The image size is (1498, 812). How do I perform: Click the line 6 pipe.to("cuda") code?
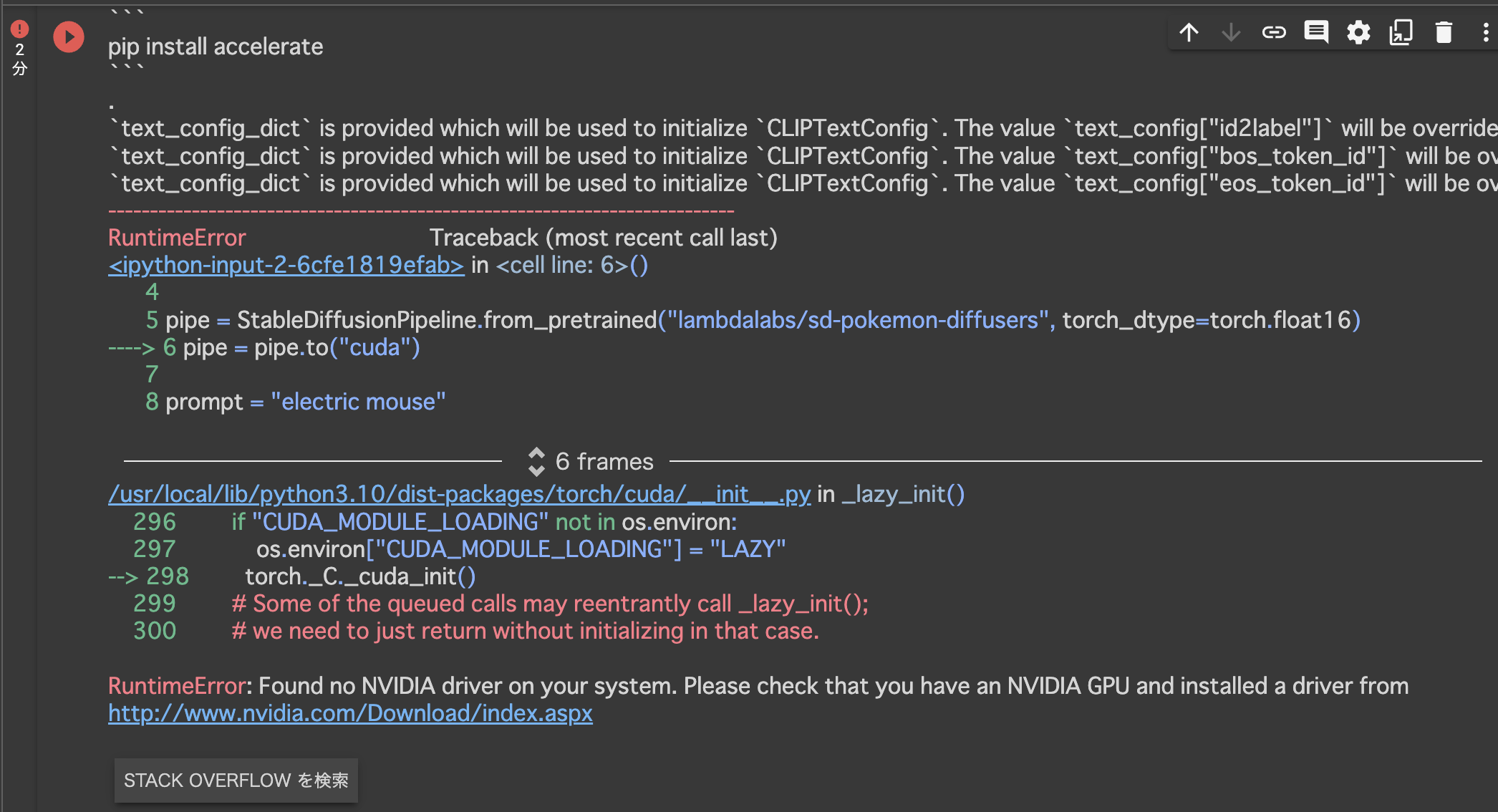[x=301, y=347]
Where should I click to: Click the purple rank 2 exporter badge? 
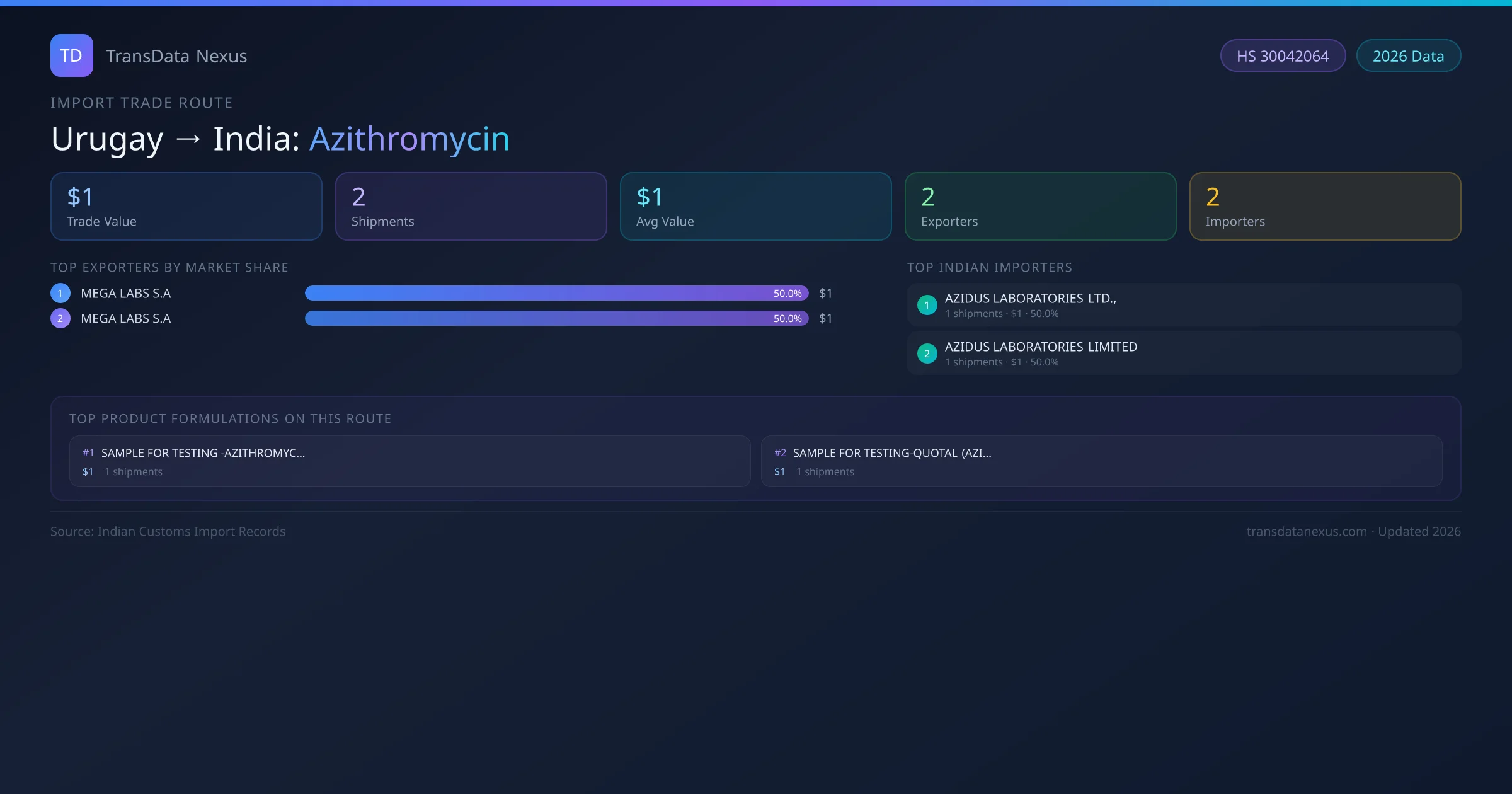[60, 318]
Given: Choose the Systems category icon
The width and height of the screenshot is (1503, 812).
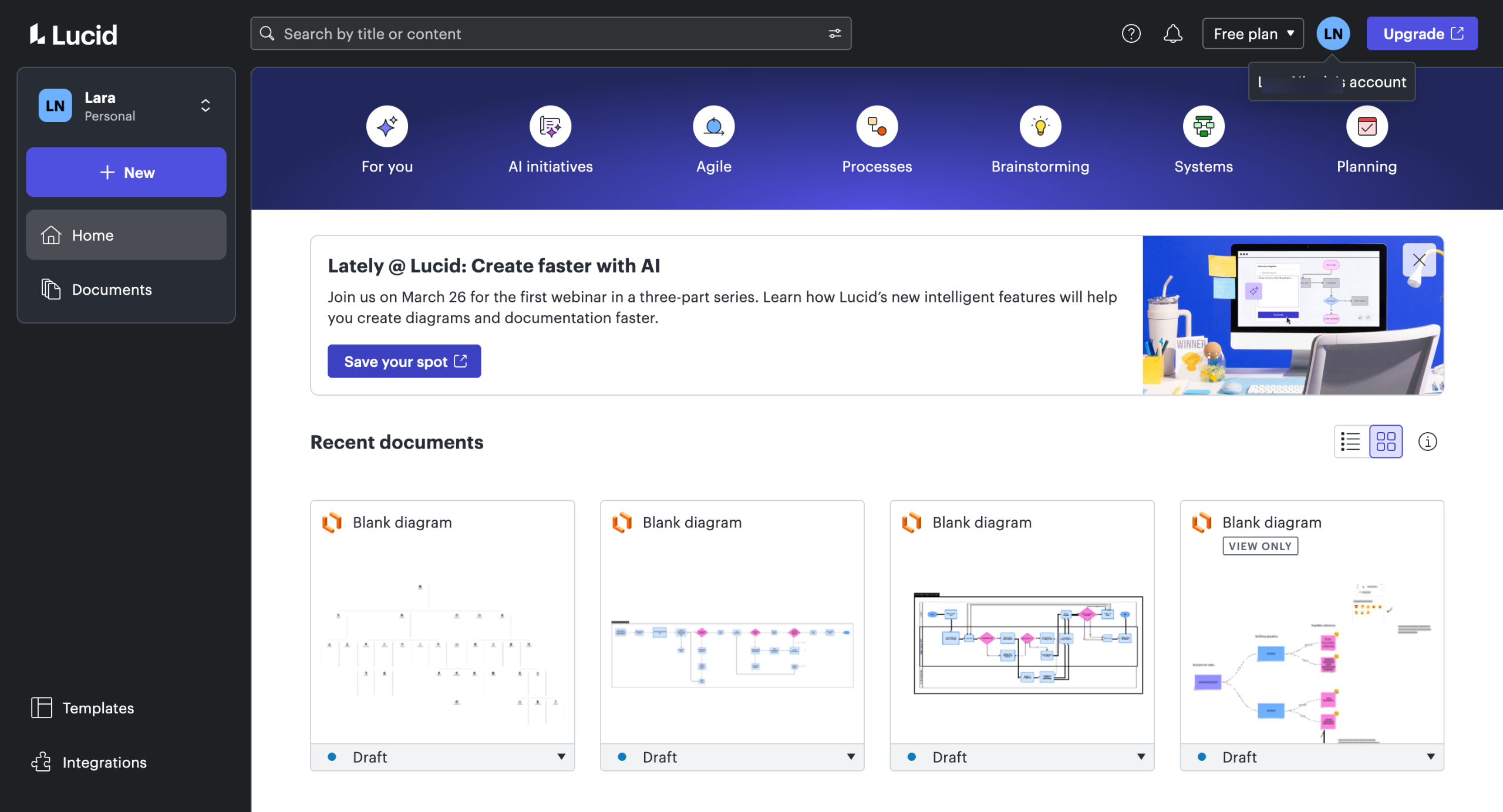Looking at the screenshot, I should [x=1203, y=126].
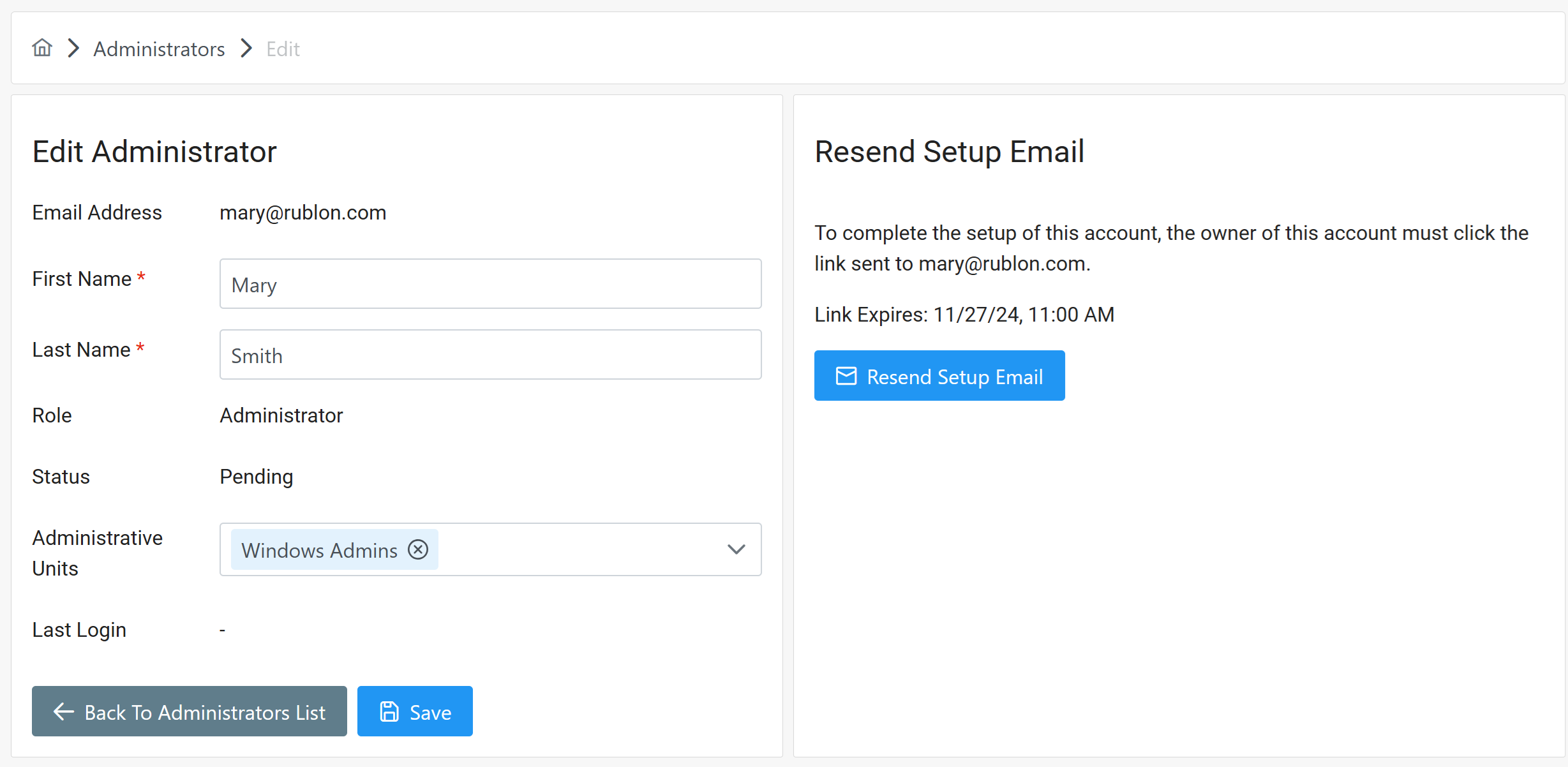Viewport: 1568px width, 767px height.
Task: Remove the Windows Admins tag
Action: [418, 549]
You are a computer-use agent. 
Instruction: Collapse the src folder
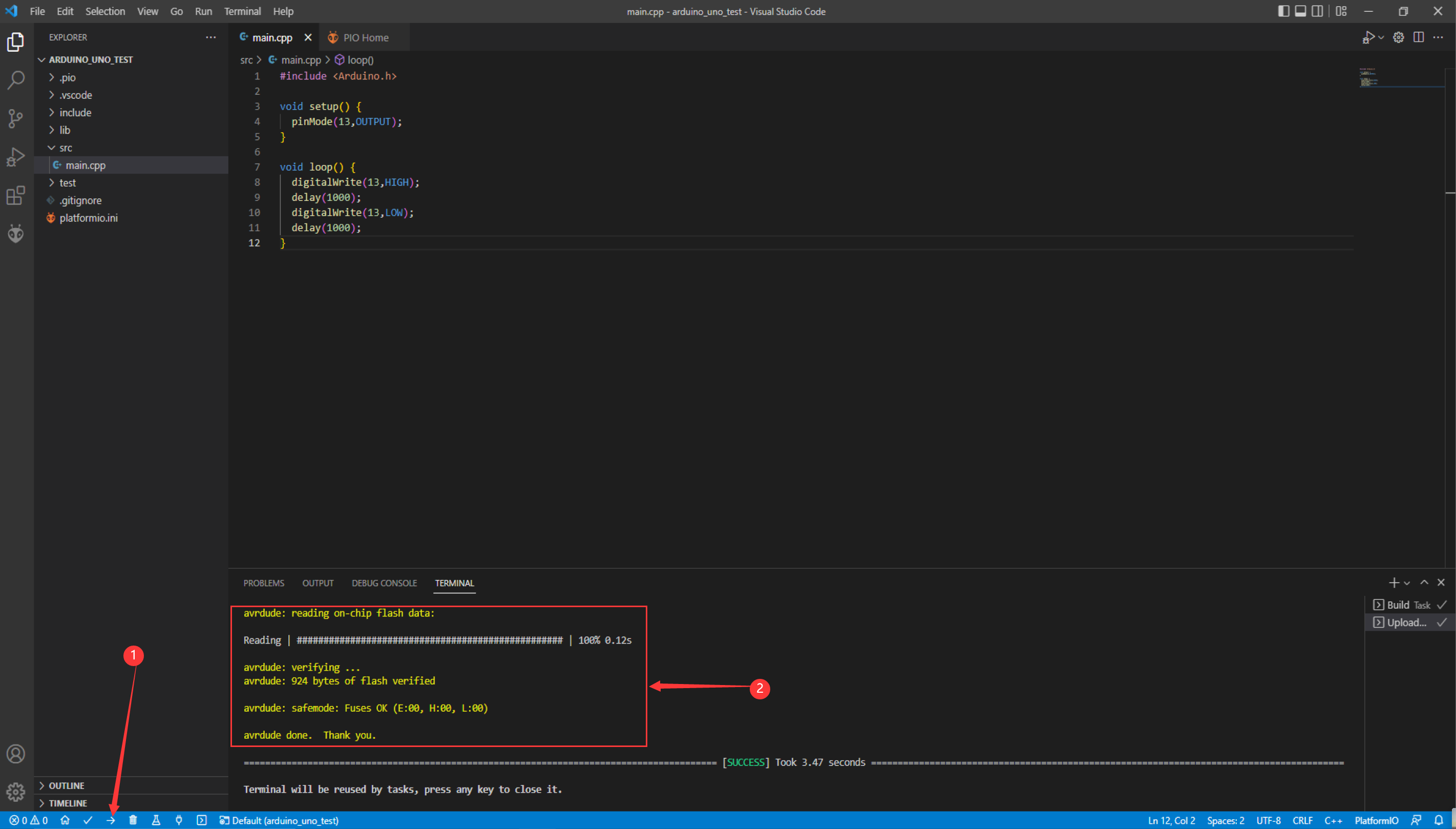click(x=66, y=148)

=====

• TASK ITEM:
Would you copy out every entry above word for word, without the pictures?

• SOLUTION TO THIS TASK:
The image size is (1498, 812). How do I perform: Click the line 6 pipe.to("cuda") code?
[x=301, y=347]
Where should I click to: Click the purple rank 2 exporter badge? 
[60, 318]
Given: Choose the Systems category icon
The width and height of the screenshot is (1503, 812).
Looking at the screenshot, I should [x=1203, y=126].
Viewport: 1568px width, 767px height.
Task: Remove the Windows Admins tag
Action: [418, 549]
You are a computer-use agent. 
Instruction: Collapse the src folder
click(x=66, y=148)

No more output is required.